I have a background in environmental protection issues having spent over 20 years working for the Office of General Counsel of the Energy and Environmental Cabinet as an environmental enforcement specialist and paralegal. My opinion regarding the Shelby County 109 Solid Waste Board is opposite that of our local newspaper.
I worked on over 800 mostly waste cases along with water, air and underground storage tank cases. Shelby County Fiscal Court is responsible to make sure that a solid waste management plan is submitted to the Kentucky Energy and Environmental Cabinet. The responsibility to manage the solid waste program in Shelby County was given to the 109 Board established by the county.
If they do not properly carry out their duties, then the state can take over. Under state law, the board could have taxed as much as 10 cents per $100 of property valuation. However, they have set the tax at only 3.5 cents per $100 valuation.
I am sure that when the board was established, the county knew what liability the county could incur with the management of two landfills without any additional money. They also knew that in the future they would have to provide for the disposal and recycling of solid waste for the county.
The cost of closing and maintaining a closed landfill according to state and federal law could run in the hundreds of thousands of dollars over the years. A lot of counties cannot maintain their landfills without cutting other services.
Garbage collection companies do not deal with yard waste, tree limbs, tires, hazardous waste, batteries and rocks. Also, if a person is cleaning out their garage or attic, they need to have a place to take their trash. At one time, trash that was generated by farmers went into sink holes, which contaminated the water that you drink.
They now have a place to take their waste either to be recycled or taken to a landfill.
When the Shelby County 109 Board was established, there were two landfills in the county. When both landfills had to be closed according to state and federal law, then waste had to be taken to an out-of-the county landfill. At that time, the cost was manageable. Now, with more businesses and individuals using the transfer station, the cost has risen considerably.
The tax dollars cannot pay for the increase in garbage.
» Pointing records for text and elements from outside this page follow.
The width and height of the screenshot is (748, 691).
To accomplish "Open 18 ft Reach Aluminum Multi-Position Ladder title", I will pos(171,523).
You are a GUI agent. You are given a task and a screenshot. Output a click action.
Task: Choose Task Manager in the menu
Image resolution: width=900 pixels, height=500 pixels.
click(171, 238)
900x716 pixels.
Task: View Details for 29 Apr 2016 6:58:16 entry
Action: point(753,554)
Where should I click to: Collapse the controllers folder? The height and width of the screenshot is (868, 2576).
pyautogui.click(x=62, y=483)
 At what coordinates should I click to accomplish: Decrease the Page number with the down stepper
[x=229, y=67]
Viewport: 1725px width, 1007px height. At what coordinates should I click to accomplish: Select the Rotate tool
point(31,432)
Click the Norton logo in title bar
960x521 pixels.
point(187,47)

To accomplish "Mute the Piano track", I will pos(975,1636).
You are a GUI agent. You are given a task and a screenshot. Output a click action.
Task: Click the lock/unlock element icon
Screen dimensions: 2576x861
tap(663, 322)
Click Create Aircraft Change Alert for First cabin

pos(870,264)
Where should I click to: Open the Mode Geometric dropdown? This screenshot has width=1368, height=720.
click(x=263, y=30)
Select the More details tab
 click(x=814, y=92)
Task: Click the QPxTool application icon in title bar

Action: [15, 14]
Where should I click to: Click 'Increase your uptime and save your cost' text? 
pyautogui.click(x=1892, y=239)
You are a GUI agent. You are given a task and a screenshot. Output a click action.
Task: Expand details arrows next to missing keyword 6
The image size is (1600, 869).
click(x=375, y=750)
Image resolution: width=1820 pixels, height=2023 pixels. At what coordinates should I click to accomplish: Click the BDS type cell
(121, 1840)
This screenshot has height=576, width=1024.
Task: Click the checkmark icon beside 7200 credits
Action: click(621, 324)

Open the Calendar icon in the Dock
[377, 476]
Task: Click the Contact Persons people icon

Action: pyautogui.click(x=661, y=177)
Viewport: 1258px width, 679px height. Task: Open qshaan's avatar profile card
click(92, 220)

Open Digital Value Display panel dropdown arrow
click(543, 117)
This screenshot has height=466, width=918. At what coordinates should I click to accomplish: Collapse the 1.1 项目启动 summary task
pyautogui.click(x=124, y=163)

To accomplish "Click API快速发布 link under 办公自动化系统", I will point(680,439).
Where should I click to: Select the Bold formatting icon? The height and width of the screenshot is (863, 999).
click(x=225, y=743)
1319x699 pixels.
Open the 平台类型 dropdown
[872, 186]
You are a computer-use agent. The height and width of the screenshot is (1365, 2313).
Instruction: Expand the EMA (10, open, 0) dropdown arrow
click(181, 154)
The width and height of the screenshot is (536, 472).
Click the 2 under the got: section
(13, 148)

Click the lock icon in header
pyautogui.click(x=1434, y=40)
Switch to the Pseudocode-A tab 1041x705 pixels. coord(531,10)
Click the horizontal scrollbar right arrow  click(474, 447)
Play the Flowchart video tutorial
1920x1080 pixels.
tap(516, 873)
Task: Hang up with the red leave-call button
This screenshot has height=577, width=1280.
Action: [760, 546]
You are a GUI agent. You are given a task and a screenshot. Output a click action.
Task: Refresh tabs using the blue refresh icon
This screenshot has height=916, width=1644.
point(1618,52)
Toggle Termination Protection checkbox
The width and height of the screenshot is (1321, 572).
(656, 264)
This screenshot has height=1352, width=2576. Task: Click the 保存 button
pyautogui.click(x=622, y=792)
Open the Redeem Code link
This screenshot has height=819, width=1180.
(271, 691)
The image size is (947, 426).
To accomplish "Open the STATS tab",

If someone has to pay for dumping, they should consider recycling most of their garbage. As mentioned previously, the Shelby County 109 Board could increase your taxes, which would not be fair, or they can charge three cents per pound.
I take my garbage to the transfer station and with the added charge. I would only have to pay no more than $3 per month. I save about $5 or $6 per month by recycling. If I had a 100-pound item to dispose of, that would only cost me $3. No garbage company would take it.
That is why mandatory garbage collection would increase open dumps. Louisville is a prime example of this. Open dumps are created when people cannot afford to dispose of their garbage.
Mandatory garbage collection hurts poor people and elderly who do not have a way to dispose of their garbage. I would rather pay $3 to dispose of my garbage than be made to pay $25 for someone else to take it.
In some counties, the cost of disposing garbage is a lot more than will be charged by Shelby County.
With the new recycling center, the county can store items until they can get a better price for those items. They can also take full loads of recycling materials to be sold instead of partial loads. That will reduce the cost of transportation.
The local paper did not check the laws that the county has to follow including keeping up two closed landfills. If there is a break in the landfills, that break has to be fixed. That could cost as much as $600,000.
Even with mandatory garbage collection, the Shelby County 109 Solid Waste Board will still have to have a centralized transfer station and a recycling facility. We are paying for past generations who dumped at the landfills.
Shelby is one of the cleanest counties in the state. Let us keep it that way by providing a place to recycle items, dump garbage, and keep Shelby County clean.
Hugh H. Harris lives in Shelby County.